My best friend was sitting on the sofa patiently waiting for me to finish cooking her dinner. I placed a small bowl of white rice and boiled hamburg in front of her and watched her gobble it up. She is finally eating and drinking, but she is not “out of the woods yet.”
A few days ago, my healthy, bouncy eight-year-old terrier mix fell critically ill. The veterinarian was able to operate, but Gigi’s bladder was damaged. Fortunately, the doctor is a passionate and talented veterinarian. He has been treating Gigi since she was a puppy and refused to give up. He sent Gigi home with a “strong” fifty-percent chance of survival.

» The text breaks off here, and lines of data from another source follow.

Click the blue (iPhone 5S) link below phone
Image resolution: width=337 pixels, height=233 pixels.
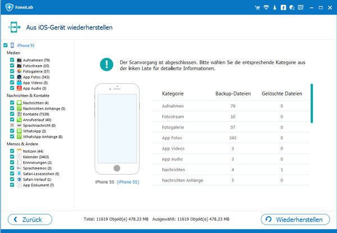(128, 182)
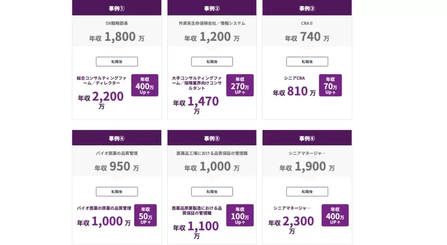Click the 事例④ header banner
Image resolution: width=447 pixels, height=245 pixels.
point(117,138)
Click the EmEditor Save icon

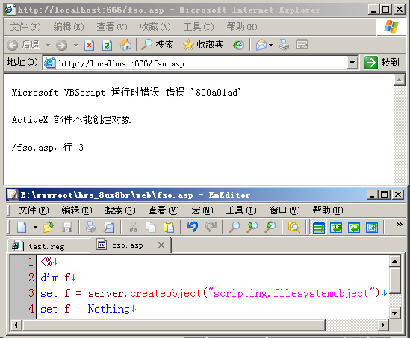pyautogui.click(x=67, y=227)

When I brought Gigi home, she snubbed her nose up at the nice bed that I made for her and chose her favorite corner of the couch to bed down on. My husband and I took turns sleeping with her during the first crucial nights. We worked as a team giving her antibiotics, pain meds, washing bedding and changing absorbent pads. Things are better and her bladder seems to be working properly. Her stitches will be removed Christmas Eve morning. Her prognosis isn’t great, but then what in life is permanent? If there is one thing that I have learned is that we will always know illness and loss. It is not how long you get to live, but how you live your life that really matters.
As I write this little Gigi is lying by my feet, as she usually is when I am at my computer. I know that there will come a time when she won’t be there. But for now we have these moments. I will remember to cherish these times and just “be” with her. We are best friends and this is the season for miracles.